You won’t find Save a Prayer on most lists, but that doesn’t take away from how brilliant this 1981 track is. And the beautifully shot video works as a tourist campaign for Sri Lanka. I’ve been lucky to see it performed live too. Lyrically profound with a gorgeous melody, it needed Survivor’s motivational anthem Eye of the Tiger to keep Duran Duran from maximum glory.
Perhaps the most famous song to just fall short, the much-loved Last Christmas is arguably the best Christmas song ever written and has led to a seemingly infinite number of covers. The heartbreaking ballad was only kept off the top of the charts by Band Aid’s charity smash Do They Know it’s Christmas, which George Michael himself sang on.
I’ve always been a big fan of the 80s, and this a-ha classic was one of the decade’s finest pop tunes. And what a video! While it topped the US’ Billboard Hot 100, in the UK it ran into the phenomenon that was The Power of Love by Jennifer Rush, which was the year’s biggest seller.
A gorgeous rock n’roll ballad that continues to feature in lists of best songs, Wonderwall
comfortably sold over a million in the UK, kept off the top by Robson and Jerome’s largely forgotten cover of I Believe.
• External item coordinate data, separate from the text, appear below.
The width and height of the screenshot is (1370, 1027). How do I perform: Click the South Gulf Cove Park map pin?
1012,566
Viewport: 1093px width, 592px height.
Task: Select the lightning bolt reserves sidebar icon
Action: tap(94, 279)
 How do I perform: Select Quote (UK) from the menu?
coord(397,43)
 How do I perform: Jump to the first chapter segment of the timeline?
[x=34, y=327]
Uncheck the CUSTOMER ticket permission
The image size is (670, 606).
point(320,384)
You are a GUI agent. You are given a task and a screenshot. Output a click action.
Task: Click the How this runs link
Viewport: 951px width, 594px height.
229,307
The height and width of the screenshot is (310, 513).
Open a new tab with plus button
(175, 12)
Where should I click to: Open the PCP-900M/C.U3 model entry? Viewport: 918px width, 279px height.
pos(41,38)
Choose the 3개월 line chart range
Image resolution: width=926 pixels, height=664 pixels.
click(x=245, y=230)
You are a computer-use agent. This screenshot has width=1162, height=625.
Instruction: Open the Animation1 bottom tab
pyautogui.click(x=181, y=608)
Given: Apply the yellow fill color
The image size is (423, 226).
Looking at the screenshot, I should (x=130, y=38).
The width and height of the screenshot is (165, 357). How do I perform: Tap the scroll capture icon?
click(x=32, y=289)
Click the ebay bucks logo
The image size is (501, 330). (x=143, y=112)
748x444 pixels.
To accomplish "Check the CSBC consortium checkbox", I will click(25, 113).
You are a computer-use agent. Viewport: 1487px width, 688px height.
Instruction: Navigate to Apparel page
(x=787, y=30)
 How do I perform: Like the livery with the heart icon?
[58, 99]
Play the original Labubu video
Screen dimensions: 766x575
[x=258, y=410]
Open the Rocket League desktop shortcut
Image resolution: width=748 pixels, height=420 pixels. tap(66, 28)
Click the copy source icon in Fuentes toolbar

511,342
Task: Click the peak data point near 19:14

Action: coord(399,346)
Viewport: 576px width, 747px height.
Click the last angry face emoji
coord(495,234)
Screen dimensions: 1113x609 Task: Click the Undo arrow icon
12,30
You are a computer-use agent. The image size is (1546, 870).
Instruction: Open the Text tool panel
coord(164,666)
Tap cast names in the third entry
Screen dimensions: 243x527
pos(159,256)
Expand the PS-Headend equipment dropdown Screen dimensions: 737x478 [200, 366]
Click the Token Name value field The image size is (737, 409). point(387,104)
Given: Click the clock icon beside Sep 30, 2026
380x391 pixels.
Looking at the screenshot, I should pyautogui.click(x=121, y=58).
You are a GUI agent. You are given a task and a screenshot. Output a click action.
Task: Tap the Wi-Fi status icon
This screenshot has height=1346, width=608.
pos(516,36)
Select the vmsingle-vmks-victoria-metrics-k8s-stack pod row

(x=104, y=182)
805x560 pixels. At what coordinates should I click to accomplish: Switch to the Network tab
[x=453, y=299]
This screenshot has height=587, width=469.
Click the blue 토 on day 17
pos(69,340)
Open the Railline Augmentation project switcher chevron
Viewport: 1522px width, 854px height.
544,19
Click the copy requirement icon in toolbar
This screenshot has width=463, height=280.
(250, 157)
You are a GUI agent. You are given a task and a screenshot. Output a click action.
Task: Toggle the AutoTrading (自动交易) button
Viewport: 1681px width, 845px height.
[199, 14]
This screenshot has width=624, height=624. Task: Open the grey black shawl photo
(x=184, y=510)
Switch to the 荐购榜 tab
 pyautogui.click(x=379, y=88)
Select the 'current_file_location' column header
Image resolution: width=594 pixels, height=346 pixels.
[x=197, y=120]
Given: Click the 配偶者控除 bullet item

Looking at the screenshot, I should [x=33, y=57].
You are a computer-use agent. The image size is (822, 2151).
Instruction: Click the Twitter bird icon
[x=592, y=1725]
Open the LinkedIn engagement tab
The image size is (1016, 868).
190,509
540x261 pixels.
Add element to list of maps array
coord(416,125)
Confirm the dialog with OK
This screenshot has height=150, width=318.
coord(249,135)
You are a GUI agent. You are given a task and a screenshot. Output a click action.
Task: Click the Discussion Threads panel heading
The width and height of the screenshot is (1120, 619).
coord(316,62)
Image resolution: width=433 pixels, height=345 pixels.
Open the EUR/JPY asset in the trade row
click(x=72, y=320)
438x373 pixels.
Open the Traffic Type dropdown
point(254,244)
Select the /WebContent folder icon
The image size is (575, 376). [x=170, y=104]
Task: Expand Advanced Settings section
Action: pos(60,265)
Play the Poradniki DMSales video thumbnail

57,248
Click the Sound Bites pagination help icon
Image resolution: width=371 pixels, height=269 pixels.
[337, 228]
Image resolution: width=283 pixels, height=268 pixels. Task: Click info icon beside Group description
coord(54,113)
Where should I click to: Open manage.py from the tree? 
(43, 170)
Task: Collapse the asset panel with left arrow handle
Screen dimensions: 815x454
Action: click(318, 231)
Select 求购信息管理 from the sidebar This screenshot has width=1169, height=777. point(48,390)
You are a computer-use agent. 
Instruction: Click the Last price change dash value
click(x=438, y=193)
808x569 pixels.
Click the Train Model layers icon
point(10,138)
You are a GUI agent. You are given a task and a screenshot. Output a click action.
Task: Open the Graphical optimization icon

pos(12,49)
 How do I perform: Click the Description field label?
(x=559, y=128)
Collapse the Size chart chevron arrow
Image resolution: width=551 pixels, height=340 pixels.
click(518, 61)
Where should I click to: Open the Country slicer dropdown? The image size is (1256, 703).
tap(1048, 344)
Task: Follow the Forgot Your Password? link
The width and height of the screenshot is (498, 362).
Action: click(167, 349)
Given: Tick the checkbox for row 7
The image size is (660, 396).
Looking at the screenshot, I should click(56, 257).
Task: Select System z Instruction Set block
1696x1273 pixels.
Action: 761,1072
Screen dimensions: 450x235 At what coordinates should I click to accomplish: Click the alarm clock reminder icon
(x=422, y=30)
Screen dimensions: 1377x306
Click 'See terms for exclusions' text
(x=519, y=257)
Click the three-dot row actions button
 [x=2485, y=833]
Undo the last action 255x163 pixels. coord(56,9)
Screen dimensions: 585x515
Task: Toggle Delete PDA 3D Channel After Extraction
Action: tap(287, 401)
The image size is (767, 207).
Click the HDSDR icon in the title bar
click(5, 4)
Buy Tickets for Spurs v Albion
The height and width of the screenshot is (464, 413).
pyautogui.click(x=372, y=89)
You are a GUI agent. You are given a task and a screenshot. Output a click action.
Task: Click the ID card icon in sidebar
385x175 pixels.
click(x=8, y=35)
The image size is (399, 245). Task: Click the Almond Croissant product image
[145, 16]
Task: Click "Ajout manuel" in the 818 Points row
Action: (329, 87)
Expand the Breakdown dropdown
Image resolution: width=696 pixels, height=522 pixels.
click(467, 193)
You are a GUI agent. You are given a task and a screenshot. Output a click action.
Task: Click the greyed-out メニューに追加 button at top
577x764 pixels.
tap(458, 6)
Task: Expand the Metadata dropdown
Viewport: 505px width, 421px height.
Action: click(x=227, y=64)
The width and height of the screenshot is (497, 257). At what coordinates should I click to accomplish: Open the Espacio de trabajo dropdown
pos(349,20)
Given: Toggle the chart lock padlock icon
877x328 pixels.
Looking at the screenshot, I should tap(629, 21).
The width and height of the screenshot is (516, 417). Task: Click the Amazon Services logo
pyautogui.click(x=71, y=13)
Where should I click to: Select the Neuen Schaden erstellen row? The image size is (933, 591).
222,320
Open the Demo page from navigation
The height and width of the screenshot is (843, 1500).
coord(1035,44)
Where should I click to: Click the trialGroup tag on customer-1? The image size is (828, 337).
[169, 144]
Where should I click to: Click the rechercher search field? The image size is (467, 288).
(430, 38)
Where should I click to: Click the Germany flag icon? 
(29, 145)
I’m a big fan of The Kinks (and even saw the musical Sunny Afternoon), but Waterloo Sunset will always be my favourite. The happily reflective tune about two lovers continues to enthral, but was denied by the Tremeloes’ Silence Is Golden.
Even casual blogger followers will know how big a fan I am of the iconic Liverpool quartet. The Beatles were on a juggernaut when the double A-side of Strawberry Fields Forever and Penny Lane was released. But they ran into Engelbert Humperdink’s mournful ballad Please Release Me, which was that year’s biggest selling track by some distance.
Widely considered to be Britpop’s finest hour (or 4 plus minutes), this biting commentary on rich kids lazily slumming it sounds as good now as it did back in 1994 when it stormed the charts, before running into Robson and Jerome’s (yep them again) cover of Unchained Melody.